Subject: Re: Salmonella
Date: Jan 23 16:08:49 1995
From: Burton Guttman - guttmanb at elwha.evergreen.edu


Salmonella are very similar to the E. coli that we work with in our lab
(no, not the strains that make people sick, just harmless lab strains used
for molecular genetics research). All these bacteria can survive for long
times if they're kept moist, and bird droppings probably make about as
good a culture medium as the broths and agars we make. Our low winter
temperatures tend to preserve them; excess heat will kill them, and so
will drying. But bacteria die exponentially, just as they grow
exponentially. They don't just all die at once, unless you really
incinerate them, and heating and drying just change the slope of the death
curve. So if you had 10 to the 8th or 10 to 9th bacteria contaminating a
feeder (not unreasonable numbers) and just depended on drying to kill
them, well, who knows? . . . in a week they might have died down to 10 or
100 survivors, but those few will grow up mighty fast in better conditions,
and it only takes one to start an infection. I'd disinfect.

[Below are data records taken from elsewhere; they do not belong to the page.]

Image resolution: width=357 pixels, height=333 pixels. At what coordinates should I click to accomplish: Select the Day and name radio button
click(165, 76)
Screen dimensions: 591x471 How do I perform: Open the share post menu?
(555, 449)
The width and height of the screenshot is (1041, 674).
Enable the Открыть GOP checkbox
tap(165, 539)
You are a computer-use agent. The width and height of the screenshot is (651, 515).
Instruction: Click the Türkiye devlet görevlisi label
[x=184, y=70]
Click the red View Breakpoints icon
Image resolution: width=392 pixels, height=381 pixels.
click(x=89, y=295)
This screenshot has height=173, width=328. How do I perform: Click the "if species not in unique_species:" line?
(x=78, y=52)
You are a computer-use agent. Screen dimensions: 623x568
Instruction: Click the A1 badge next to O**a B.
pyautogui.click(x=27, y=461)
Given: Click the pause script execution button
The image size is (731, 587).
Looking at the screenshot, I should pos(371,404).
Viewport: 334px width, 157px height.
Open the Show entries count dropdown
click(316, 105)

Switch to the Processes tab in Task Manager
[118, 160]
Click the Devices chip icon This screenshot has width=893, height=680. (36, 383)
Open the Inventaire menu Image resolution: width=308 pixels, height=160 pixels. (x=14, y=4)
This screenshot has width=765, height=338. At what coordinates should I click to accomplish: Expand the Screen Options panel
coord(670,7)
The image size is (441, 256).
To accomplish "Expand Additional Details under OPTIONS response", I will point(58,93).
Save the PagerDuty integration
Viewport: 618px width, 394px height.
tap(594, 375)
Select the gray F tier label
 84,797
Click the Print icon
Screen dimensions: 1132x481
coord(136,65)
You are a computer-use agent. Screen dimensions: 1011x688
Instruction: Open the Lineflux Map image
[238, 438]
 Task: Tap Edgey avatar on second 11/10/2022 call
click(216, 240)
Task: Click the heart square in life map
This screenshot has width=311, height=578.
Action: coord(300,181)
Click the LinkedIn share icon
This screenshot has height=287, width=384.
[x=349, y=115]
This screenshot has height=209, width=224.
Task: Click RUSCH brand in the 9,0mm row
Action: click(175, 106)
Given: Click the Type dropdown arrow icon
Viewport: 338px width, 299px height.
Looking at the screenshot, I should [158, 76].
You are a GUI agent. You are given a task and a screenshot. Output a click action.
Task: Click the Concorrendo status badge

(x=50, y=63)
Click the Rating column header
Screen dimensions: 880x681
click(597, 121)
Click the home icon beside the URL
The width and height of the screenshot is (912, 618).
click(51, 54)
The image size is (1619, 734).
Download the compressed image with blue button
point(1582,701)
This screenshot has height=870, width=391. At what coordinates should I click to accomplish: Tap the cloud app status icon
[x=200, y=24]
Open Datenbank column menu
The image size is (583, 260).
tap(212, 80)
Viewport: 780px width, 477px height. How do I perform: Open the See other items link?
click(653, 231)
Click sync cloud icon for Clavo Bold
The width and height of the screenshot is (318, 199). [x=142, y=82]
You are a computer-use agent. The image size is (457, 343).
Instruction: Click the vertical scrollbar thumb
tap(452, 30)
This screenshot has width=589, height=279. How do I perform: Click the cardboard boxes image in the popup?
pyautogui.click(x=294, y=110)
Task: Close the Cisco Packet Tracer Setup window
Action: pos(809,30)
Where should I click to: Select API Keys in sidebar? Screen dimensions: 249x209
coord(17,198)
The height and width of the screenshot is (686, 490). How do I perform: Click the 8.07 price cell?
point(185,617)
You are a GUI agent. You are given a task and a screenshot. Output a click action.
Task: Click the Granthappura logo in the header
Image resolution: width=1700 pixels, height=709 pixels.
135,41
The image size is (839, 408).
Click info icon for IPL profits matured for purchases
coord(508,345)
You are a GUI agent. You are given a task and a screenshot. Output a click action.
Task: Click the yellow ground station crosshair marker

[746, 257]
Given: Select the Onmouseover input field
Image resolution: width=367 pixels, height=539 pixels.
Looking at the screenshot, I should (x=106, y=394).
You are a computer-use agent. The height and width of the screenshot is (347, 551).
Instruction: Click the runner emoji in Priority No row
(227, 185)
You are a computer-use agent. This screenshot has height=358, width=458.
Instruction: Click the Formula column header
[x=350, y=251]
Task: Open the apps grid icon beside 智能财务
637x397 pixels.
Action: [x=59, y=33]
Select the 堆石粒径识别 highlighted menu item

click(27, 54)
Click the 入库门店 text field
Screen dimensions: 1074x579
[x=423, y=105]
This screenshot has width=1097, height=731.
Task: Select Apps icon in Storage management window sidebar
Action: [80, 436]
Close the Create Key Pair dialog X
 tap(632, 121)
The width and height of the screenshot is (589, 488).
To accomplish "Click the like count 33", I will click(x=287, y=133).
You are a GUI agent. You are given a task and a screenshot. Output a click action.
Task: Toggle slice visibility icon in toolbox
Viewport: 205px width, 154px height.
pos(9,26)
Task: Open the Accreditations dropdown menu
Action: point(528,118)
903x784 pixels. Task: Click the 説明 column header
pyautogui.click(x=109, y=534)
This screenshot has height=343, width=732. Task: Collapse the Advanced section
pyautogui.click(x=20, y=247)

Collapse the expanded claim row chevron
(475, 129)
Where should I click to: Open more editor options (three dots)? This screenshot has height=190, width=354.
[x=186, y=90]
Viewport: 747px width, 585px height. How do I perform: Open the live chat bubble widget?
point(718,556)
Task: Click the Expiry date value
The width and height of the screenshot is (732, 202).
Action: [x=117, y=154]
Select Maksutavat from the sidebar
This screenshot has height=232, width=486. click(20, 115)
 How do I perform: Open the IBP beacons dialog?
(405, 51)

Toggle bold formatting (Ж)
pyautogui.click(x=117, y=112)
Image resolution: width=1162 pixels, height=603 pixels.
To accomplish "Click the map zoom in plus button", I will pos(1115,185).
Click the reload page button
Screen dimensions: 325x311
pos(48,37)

Burt Guttman guttmanb at elwha.evergreen.edu
The Evergreen State College Voice: 360-866-6000, x. 6755
Olympia, WA 98505 FAX: 360-866-6794

On Sun, 22 Jan 1995, Dean Schwickerath wrote:

> Can Salmonella survive being dried out? Put another way, if you rotated bird
> feeders and placed the unused feeders in a dry heated area do the salmonella
> bacteria survive? Just wondering if people can rotate feeders and save some
> work washing each feeder out with a light bleach solution on a weekly basis.
> We already wash the bird bath each week but will add a small amount of
> bleach in the future. I am considering a second bird bath to also rotate use
> of that device. We will also move the feeding area around so the same ground
> isn't being used constantly but I was wondering if the nightly racoon raid
> on the ground seeds might reduce salmonella problems?